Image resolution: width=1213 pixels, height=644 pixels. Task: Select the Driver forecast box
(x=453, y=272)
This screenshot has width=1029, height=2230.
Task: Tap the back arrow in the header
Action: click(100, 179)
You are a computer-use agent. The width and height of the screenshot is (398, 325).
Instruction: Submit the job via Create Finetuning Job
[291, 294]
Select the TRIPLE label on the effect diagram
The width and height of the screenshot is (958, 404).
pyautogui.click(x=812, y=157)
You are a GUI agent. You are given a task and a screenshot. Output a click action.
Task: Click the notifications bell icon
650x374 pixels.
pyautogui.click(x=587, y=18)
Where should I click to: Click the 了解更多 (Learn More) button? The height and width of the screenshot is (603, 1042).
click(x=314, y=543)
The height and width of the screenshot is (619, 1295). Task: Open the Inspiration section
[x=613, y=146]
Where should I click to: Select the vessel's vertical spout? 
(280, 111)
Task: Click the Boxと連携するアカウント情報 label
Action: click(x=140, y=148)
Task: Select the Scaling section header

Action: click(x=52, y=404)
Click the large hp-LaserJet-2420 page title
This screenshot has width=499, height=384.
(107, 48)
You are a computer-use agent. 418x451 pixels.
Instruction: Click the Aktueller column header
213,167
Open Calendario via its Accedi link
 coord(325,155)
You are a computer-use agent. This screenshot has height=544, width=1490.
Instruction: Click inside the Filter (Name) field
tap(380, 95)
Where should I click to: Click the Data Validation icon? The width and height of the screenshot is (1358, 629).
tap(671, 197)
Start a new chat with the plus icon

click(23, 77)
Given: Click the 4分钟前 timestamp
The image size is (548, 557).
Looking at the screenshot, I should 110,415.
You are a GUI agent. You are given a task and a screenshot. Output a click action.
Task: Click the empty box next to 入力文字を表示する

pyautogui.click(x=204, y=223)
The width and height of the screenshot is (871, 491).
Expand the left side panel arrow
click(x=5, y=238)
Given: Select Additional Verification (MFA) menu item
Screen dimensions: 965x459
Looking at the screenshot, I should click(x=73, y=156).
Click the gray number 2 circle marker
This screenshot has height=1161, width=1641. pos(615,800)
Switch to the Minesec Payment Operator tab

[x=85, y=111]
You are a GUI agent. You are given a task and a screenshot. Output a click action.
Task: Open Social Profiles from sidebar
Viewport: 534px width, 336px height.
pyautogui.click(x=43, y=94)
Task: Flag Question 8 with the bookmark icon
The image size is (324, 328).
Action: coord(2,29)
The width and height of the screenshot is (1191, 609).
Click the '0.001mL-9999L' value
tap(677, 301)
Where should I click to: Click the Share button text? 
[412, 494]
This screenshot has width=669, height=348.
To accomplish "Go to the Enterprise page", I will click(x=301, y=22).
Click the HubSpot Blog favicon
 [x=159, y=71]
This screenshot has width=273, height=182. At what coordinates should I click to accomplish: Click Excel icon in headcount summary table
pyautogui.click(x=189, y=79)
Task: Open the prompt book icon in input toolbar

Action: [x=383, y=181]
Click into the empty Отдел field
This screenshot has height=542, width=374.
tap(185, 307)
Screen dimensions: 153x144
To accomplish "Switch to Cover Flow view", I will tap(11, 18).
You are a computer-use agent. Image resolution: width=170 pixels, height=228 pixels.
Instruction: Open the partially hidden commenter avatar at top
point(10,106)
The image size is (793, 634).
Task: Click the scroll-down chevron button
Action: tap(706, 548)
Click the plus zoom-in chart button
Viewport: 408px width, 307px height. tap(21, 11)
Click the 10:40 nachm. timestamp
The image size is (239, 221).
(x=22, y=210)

◆ Exercise instructions:
Give an exact transcription of the data shown above.

◆ Response:
Image resolution: width=1213 pixels, height=644 pixels. Task: Select the Driver forecast box
(x=453, y=272)
This screenshot has width=1029, height=2230.
Task: Tap the back arrow in the header
Action: click(100, 179)
You are a computer-use agent. The width and height of the screenshot is (398, 325).
Instruction: Submit the job via Create Finetuning Job
[291, 294]
Select the TRIPLE label on the effect diagram
The width and height of the screenshot is (958, 404).
pyautogui.click(x=812, y=157)
You are a GUI agent. You are given a task and a screenshot. Output a click action.
Task: Click the notifications bell icon
650x374 pixels.
pyautogui.click(x=587, y=18)
Where should I click to: Click the 了解更多 (Learn More) button? The height and width of the screenshot is (603, 1042).
click(x=314, y=543)
The height and width of the screenshot is (619, 1295). Task: Open the Inspiration section
[x=613, y=146]
Where should I click to: Select the vessel's vertical spout? 
(280, 111)
Task: Click the Boxと連携するアカウント情報 label
Action: click(x=140, y=148)
Task: Select the Scaling section header

Action: click(x=52, y=404)
Click the large hp-LaserJet-2420 page title
This screenshot has width=499, height=384.
(107, 48)
You are a computer-use agent. 418x451 pixels.
Instruction: Click the Aktueller column header
213,167
Open Calendario via its Accedi link
 coord(325,155)
You are a computer-use agent. This screenshot has height=544, width=1490.
Instruction: Click inside the Filter (Name) field
tap(380, 95)
Where should I click to: Click the Data Validation icon? The width and height of the screenshot is (1358, 629).
tap(671, 197)
Start a new chat with the plus icon

click(23, 77)
Given: Click the 4分钟前 timestamp
The image size is (548, 557).
Looking at the screenshot, I should 110,415.
You are a GUI agent. You are given a task and a screenshot. Output a click action.
Task: Click the empty box next to 入力文字を表示する

pyautogui.click(x=204, y=223)
The width and height of the screenshot is (871, 491).
Expand the left side panel arrow
click(x=5, y=238)
Given: Select Additional Verification (MFA) menu item
Screen dimensions: 965x459
Looking at the screenshot, I should click(x=73, y=156).
Click the gray number 2 circle marker
This screenshot has height=1161, width=1641. pos(615,800)
Switch to the Minesec Payment Operator tab

[x=85, y=111]
You are a GUI agent. You are given a task and a screenshot. Output a click action.
Task: Open Social Profiles from sidebar
Viewport: 534px width, 336px height.
pyautogui.click(x=43, y=94)
Task: Flag Question 8 with the bookmark icon
The image size is (324, 328).
Action: coord(2,29)
The width and height of the screenshot is (1191, 609).
Click the '0.001mL-9999L' value
tap(677, 301)
Where should I click to: Click the Share button text? 
[412, 494]
This screenshot has width=669, height=348.
To accomplish "Go to the Enterprise page", I will click(x=301, y=22).
Click the HubSpot Blog favicon
 [x=159, y=71]
This screenshot has width=273, height=182. At what coordinates should I click to accomplish: Click Excel icon in headcount summary table
pyautogui.click(x=189, y=79)
Task: Open the prompt book icon in input toolbar

Action: [x=383, y=181]
Click into the empty Отдел field
This screenshot has height=542, width=374.
tap(185, 307)
Screen dimensions: 153x144
To accomplish "Switch to Cover Flow view", I will tap(11, 18).
You are a computer-use agent. Image resolution: width=170 pixels, height=228 pixels.
Instruction: Open the partially hidden commenter avatar at top
point(10,106)
The image size is (793, 634).
Task: Click the scroll-down chevron button
Action: tap(706, 548)
Click the plus zoom-in chart button
Viewport: 408px width, 307px height. tap(21, 11)
Click the 10:40 nachm. timestamp
The image size is (239, 221).
(x=22, y=210)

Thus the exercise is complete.